Carbios launches industrial demonstration plant in France

The industrial demonstration plant will apply Carbios’ C-Zyme recycling process to depolymerize PET.

Plastic water bottles
Carbios’ C-Zyme recycling process uses an enzyme capable of depolymerizing polyethylene terephthalate (PET).
Photo by Boris Khamitsevich

Carbios, a plastic recycling technology provider based in France, has officially launched its industrial demonstration plant operating with its enzymatic recycling technology that the company is calling C-Zyme. The demonstration plant was installed at Carbios’ Cataroux site in Clermont-Ferrand.

Carbios’ C-Zyme recycling process uses an enzyme capable of depolymerizing polyethylene terephthalate (PET). The depolymerized monomers are purified before being repolymerized into PET of comparable quality to virgin PET derived from petrochemicals. The company says this process should enable unlimited recycling of PET as well as the production of 100 percent recycled and 100 percent recyclable PET products that maintain virgin quality throughout the process.

“For more than 10 years, we have been creating innovative solutions to rethink the end of life of plastics and textiles,” says Jean-Claude Lumaret, Carbios’ chief executive officer. “This industrial demonstration plant fulfills the promises of our enzymatic recycling process, C-Zyme.”
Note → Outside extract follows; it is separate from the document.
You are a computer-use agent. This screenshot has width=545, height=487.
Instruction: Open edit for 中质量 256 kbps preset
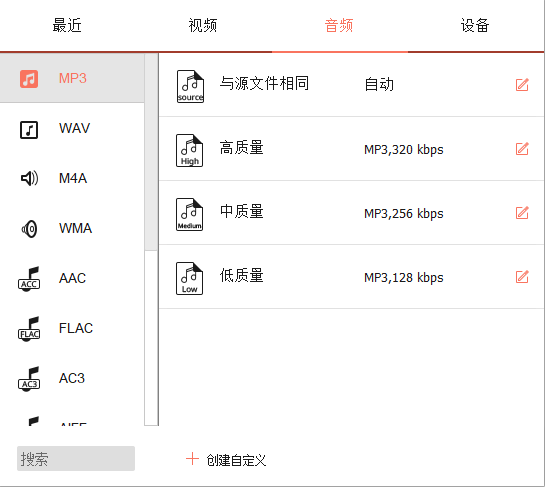[522, 213]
According to a news release from Carbios, the demonstration plant marks the culmination of the development of the C-Zyme technology. The company says the plant will allow the validation of the enzymatic PET recycling process’ technical, environmental and economic performance as well as the design of future industrial units. By the end of 2022, the company says its operation will enable the complete engineering documents for the process to be drawn up for the building and operation of a 40,000-metric-ton-per-year capacity reference unit as well as future factories to be run under licensing agreements.

“The demonstration plant includes a 20-cubic-meter depolymerization reactor capable of processing [two metric tons] of PET per cycle, which is the equivalent of 100,000 bottles,” Lumaret says.

Carbios reports that a team of 10 people are optimizing the plant’s operating parameters and working to produce monomer batches. Additionally, the company says an initial hydrolysis study has been completed.